Она подвела меня к священному дубу и остановилась. У ее ног лежал камень.
Я знал его. Я нашел его еще мальчиком, когда мы с Дексием впервые вошли на цыпочках в этот лес и подбадривали друг друга под пристальными взглядами деревьев. Нигде дриады не глядят так пристально в спину человеку, как здесь. Это была древняя серая плита; ее, наверное, положили здесь как алтарь, когда Зевс впервые метнул свой гром… Я никого не встречал там, но часто находил свежую золу, словно кто-то приносил там жертвы; и теперь она тоже была, еще теплая на вид. Я вдруг подумал: «Уж не мать ли это сюда приходила? Наверное, ей был какой-то знак, о котором она собирается мне рассказать…» Руки у меня покрылись гусиной кожей.
— Тезей, — голос у нее был хриплый (помню я удивленно посмотрел на нее). Она зажмурилась, но было видно, что на глазах у нее слезы. — Тезей, не сердись на меня, не от меня это зависело. Я поклялась твоему отцу той клятвой, что связывает даже богов, — Рекой и Дочерьми Ночи поклялась я ему, что не скажу тебе, кто ты, пока ты не сможешь поднять этот камень сам.
Сердце у меня подпрыгнуло. Жрицы царского рода не дают таких клятв кому попало… Я еще раз взглянул на камень и понял, почему она плакала.
Она сглотнула так трудно, что я услышал.
— Здесь он оставил тебе знак. Он говорил, я должна испытать тебя в шестнадцать лет, но я видела, что это слишком рано… Но теперь я должна.
Слезы бежали по ее щекам, она вытерла лицо руками.
— Прекрасно, — говорю. — Только ты посиди наверху, мам, и не смотри на меня.
Она ушла, я снял с себя браслеты… Выше пояса, кроме них, на мне ничего уже не было; я почти в любую погоду ходил раздетым, для закалки. И, пожалуй, это пошло мне на пользу…
Я наклонился над камнем и подрыл край руками, чтоб найти нижнюю кромку.

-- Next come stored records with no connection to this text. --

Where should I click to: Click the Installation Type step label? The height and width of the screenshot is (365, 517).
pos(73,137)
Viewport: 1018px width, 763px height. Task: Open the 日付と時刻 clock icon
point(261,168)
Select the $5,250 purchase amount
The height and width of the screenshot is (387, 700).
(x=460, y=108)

Потом обкопал вокруг, расшвыривая землю, как собака лапами, и надеясь что с другой стороны плита будет потоньше… Но оказалось — толще. Вернулся обратно, хорошенько уперся ногами, захватился пальцами — и потянул. Даже шелохнуть его я не мог!

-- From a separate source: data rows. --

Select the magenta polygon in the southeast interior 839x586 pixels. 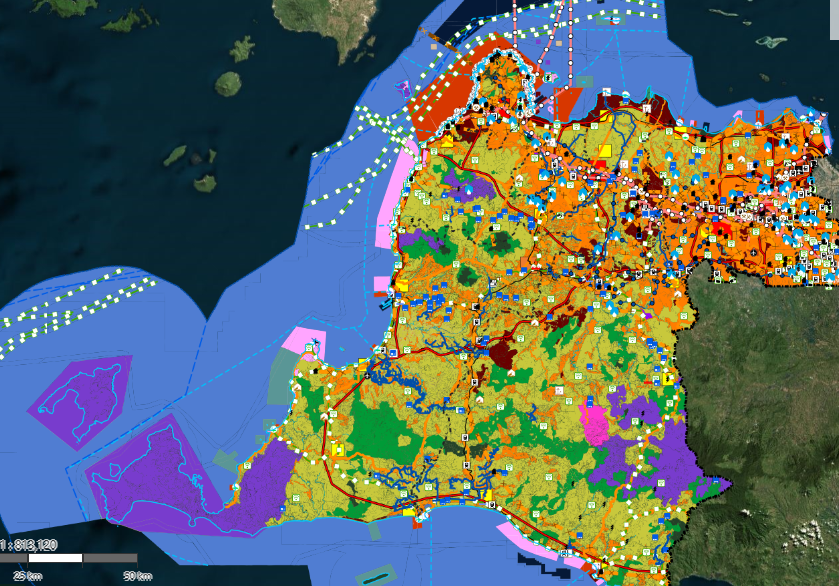596,423
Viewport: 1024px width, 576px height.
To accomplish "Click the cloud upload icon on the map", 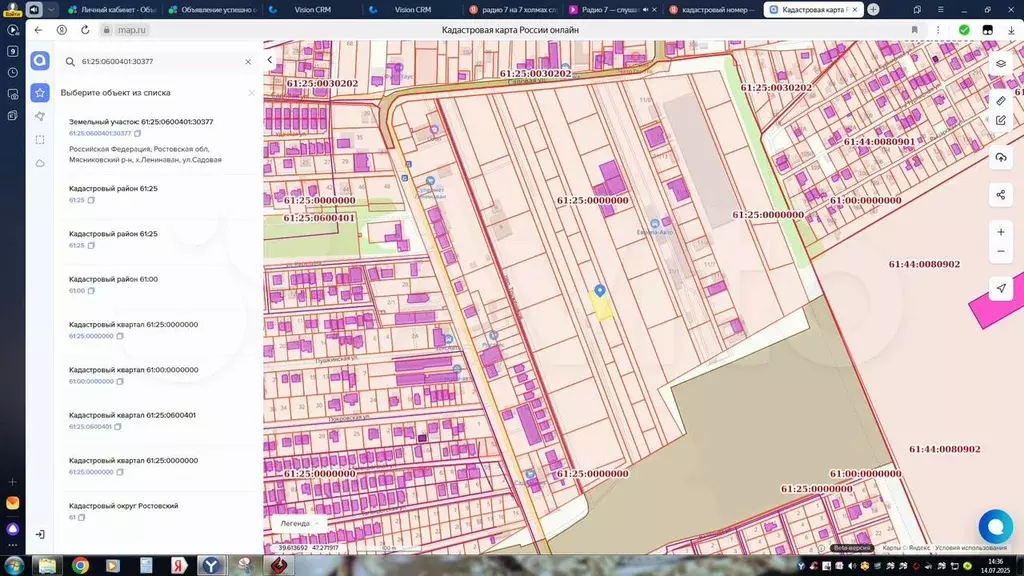I will pos(1000,158).
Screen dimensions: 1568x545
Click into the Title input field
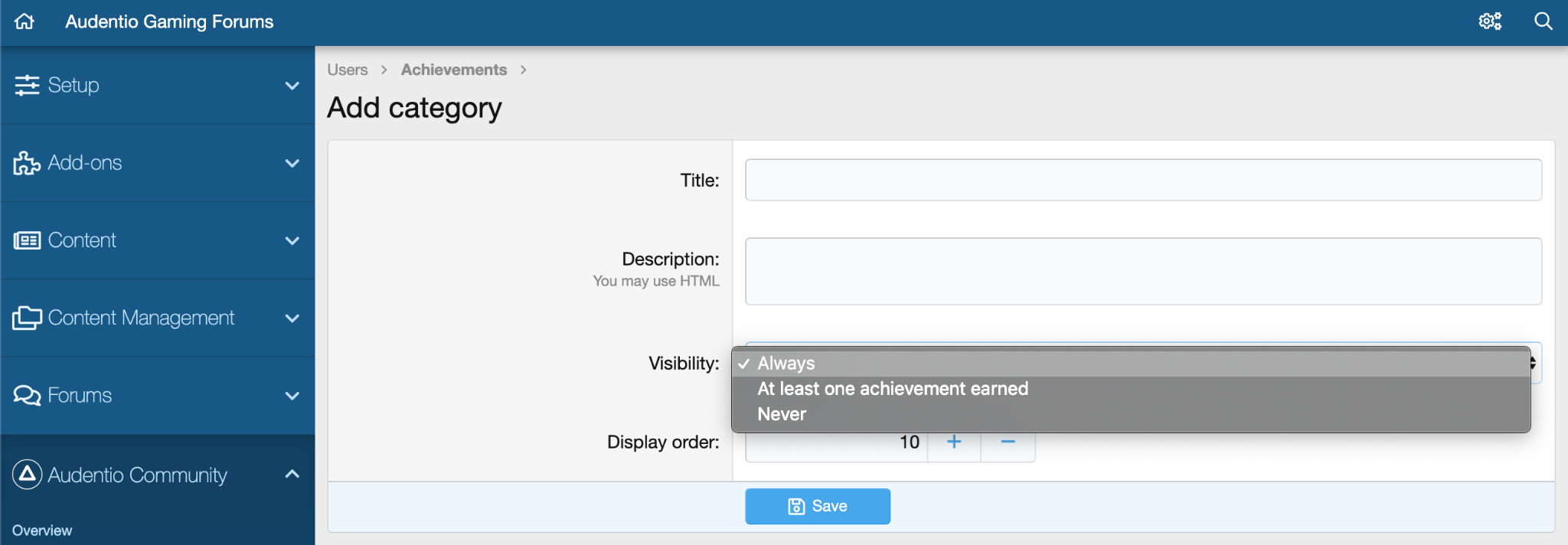[1143, 180]
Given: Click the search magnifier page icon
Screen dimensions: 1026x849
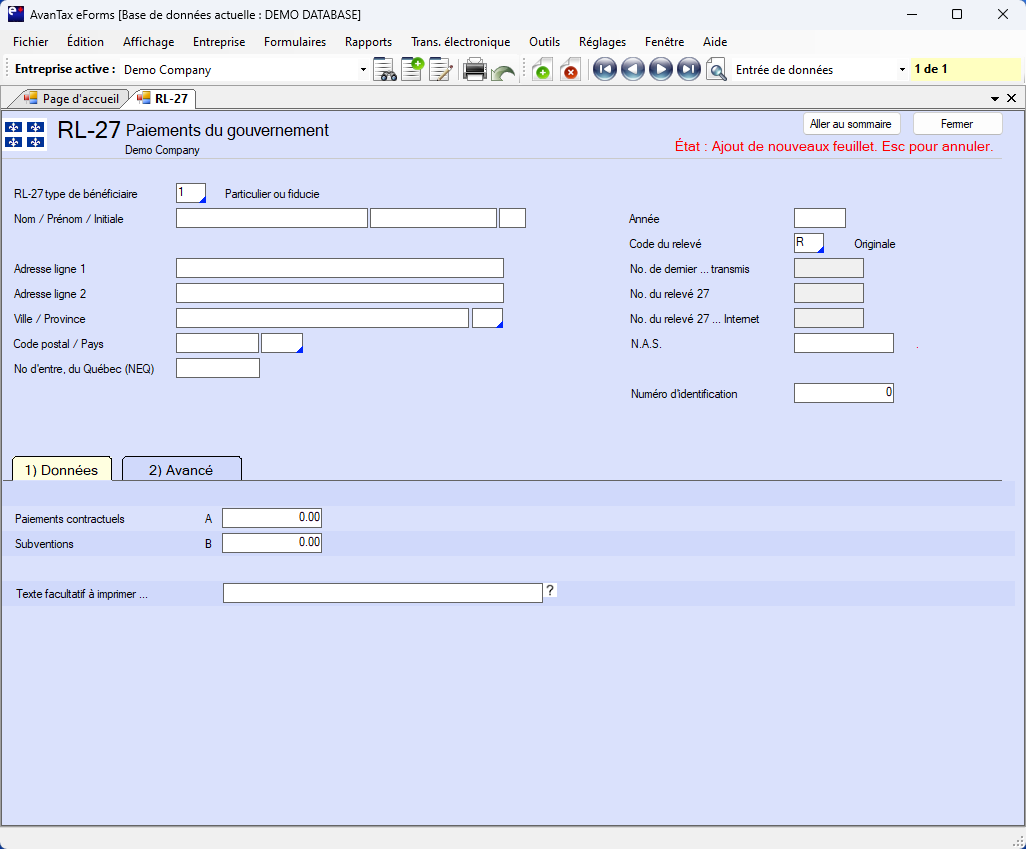Looking at the screenshot, I should pos(716,70).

Я стоял, тяжело дыша, как полузагнанная лошадь, что не выпрягли из колесницы… Я проиграл еще до начала: то была задача для богатыря вроде Малая, громадного, как медведь, или для Геракла, зачатого Зевсом в утроенную ночь… Это было для божьего сына, и теперь мне все стало ясно: у богов, должно быть, как и у людей, сын может быть законным, но целиком пойти в мать… В моих жилах лишь одна часть божественной сукровицы на девять частей людской крови; этот камень — пробный камень бога, и бог отвергает меня.
Я вспомнил все, что предпринял и пережил за все эти годы, — всё пошло прахом, с самого начала всё было напрасно, и мать плакала от стыда за меня.

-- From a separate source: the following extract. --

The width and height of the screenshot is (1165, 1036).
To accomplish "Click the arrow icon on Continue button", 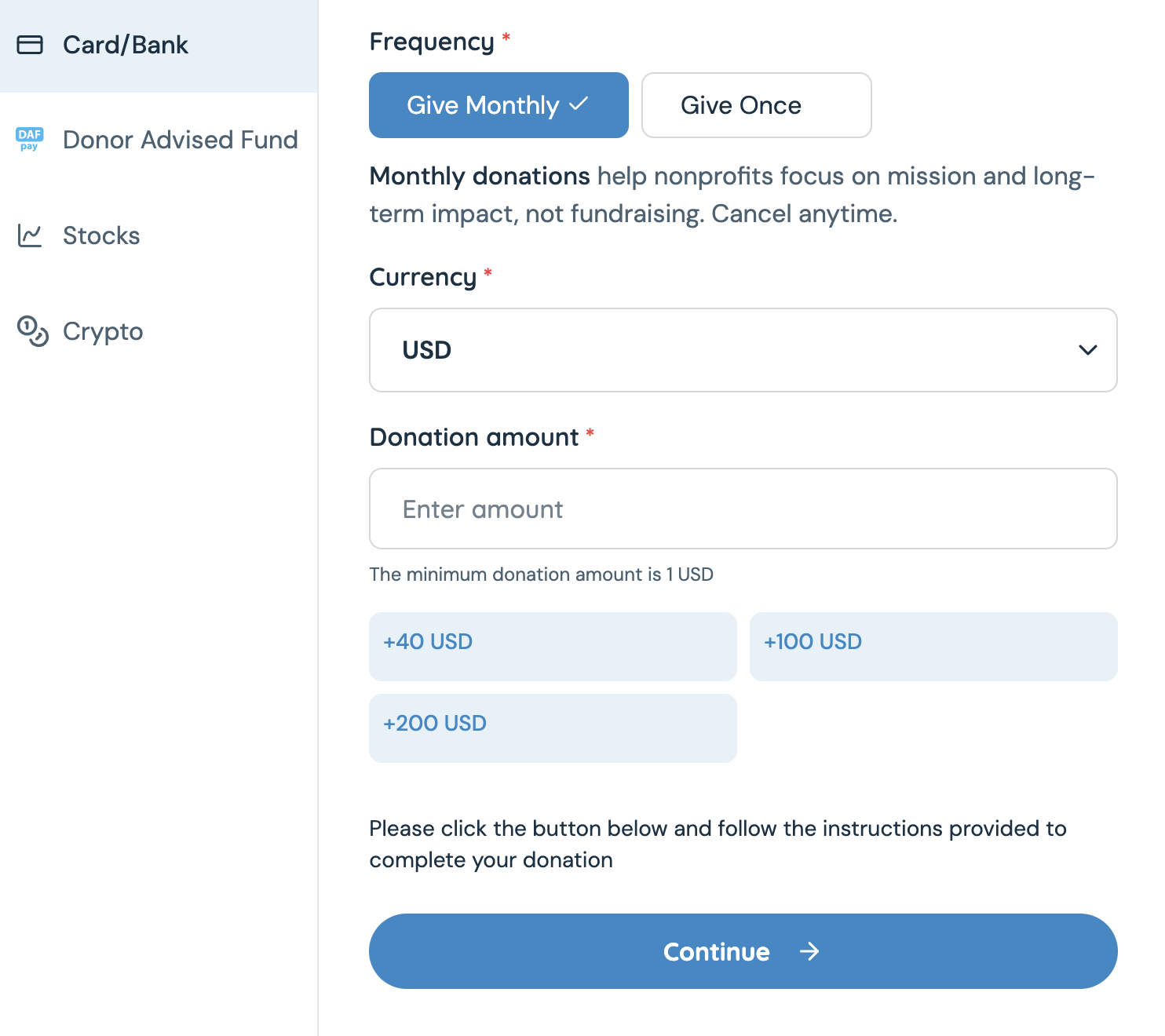I will pos(809,952).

Это меня разъярило. Я ухватился за камень и рвал его, уже ничего не соображая, — больше зверь, чем человек. Мышцы и связки трещали, руки были в крови — я не замечал. Я забыл о матери, пока не услышал, как она бежит ко мне с криком: «Перестань!»
Пот заливал глаза, я едва ее видел… И был настолько не в себе, что закричал на нее, как на крестьянку:
— Я же говорил тебе, уйди!
— Тезей, — говорит, — ты с ума сошел! Ты себя убьешь!
— Ну и что?
— Я же знала, как это будет! — она заплакала и сжала руками лоб. Я молчал. Я почти ненавидел ее в тот миг.
— Он должен был мне поверить. Да, хоть я была очень молода… — Увидела, что я смотрю на нее и жду, и зажала рот рукой. Я повернулся уйти — и вскрикнул от боли: раньше не заметил, что порвал себе спину. Она подошла и мягко ощупала мышцу — я смотрел в сторону.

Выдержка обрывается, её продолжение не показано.